* [WORK TASK]: What follows is a listing to be transcribed exactly.

* [RECORDS PROVIDED]:
——

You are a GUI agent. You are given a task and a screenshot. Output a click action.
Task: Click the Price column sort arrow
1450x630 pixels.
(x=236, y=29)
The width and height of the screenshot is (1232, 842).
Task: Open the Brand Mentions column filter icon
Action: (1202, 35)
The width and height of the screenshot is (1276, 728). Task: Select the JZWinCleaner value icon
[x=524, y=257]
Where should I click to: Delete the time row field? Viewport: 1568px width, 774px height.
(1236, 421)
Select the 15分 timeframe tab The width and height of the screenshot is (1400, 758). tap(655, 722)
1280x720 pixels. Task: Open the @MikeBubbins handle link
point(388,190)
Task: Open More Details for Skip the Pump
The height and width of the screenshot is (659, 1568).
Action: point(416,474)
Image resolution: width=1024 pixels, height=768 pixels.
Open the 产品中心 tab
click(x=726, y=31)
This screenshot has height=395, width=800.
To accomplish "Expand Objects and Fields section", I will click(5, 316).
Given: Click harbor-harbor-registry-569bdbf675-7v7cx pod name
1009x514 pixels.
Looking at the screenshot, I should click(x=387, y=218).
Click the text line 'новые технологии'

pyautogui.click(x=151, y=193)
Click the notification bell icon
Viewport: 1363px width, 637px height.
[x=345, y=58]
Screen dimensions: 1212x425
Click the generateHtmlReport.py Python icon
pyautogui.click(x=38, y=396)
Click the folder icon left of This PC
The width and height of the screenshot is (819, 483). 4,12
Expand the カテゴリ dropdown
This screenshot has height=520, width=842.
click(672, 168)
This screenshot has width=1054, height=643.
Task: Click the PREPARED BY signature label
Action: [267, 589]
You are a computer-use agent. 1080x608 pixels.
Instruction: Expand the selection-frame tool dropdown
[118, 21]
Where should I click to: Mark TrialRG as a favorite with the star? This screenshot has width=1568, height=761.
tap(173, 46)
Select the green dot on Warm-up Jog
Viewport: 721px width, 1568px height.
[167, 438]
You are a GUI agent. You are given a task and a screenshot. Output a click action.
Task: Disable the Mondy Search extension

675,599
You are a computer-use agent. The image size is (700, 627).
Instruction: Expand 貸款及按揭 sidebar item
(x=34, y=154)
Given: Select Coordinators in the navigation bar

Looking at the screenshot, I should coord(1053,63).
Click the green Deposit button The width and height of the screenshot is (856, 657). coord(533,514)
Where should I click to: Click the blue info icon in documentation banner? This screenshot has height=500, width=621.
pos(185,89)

——

* [RESPONSE TO THE TASK]:
You are a GUI agent. You are given a task and a screenshot. Output a click action.
Task: Click the Price column sort arrow
1450x630 pixels.
(x=236, y=29)
The width and height of the screenshot is (1232, 842).
Task: Open the Brand Mentions column filter icon
Action: (1202, 35)
The width and height of the screenshot is (1276, 728). Task: Select the JZWinCleaner value icon
[x=524, y=257]
Where should I click to: Delete the time row field? Viewport: 1568px width, 774px height.
(1236, 421)
Select the 15分 timeframe tab The width and height of the screenshot is (1400, 758). tap(655, 722)
1280x720 pixels. Task: Open the @MikeBubbins handle link
point(388,190)
Task: Open More Details for Skip the Pump
The height and width of the screenshot is (659, 1568).
Action: point(416,474)
Image resolution: width=1024 pixels, height=768 pixels.
Open the 产品中心 tab
click(x=726, y=31)
This screenshot has height=395, width=800.
To accomplish "Expand Objects and Fields section", I will click(5, 316).
Given: Click harbor-harbor-registry-569bdbf675-7v7cx pod name
1009x514 pixels.
Looking at the screenshot, I should click(x=387, y=218).
Click the text line 'новые технологии'

pyautogui.click(x=151, y=193)
Click the notification bell icon
Viewport: 1363px width, 637px height.
[x=345, y=58]
Screen dimensions: 1212x425
Click the generateHtmlReport.py Python icon
pyautogui.click(x=38, y=396)
Click the folder icon left of This PC
The width and height of the screenshot is (819, 483). 4,12
Expand the カテゴリ dropdown
This screenshot has height=520, width=842.
click(672, 168)
This screenshot has width=1054, height=643.
Task: Click the PREPARED BY signature label
Action: [267, 589]
You are a computer-use agent. 1080x608 pixels.
Instruction: Expand the selection-frame tool dropdown
[118, 21]
Where should I click to: Mark TrialRG as a favorite with the star? This screenshot has width=1568, height=761.
tap(173, 46)
Select the green dot on Warm-up Jog
Viewport: 721px width, 1568px height.
[167, 438]
You are a GUI agent. You are given a task and a screenshot. Output a click action.
Task: Disable the Mondy Search extension

675,599
You are a computer-use agent. The image size is (700, 627).
Instruction: Expand 貸款及按揭 sidebar item
(x=34, y=154)
Given: Select Coordinators in the navigation bar

Looking at the screenshot, I should coord(1053,63).
Click the green Deposit button The width and height of the screenshot is (856, 657). coord(533,514)
Where should I click to: Click the blue info icon in documentation banner? This screenshot has height=500, width=621.
pos(185,89)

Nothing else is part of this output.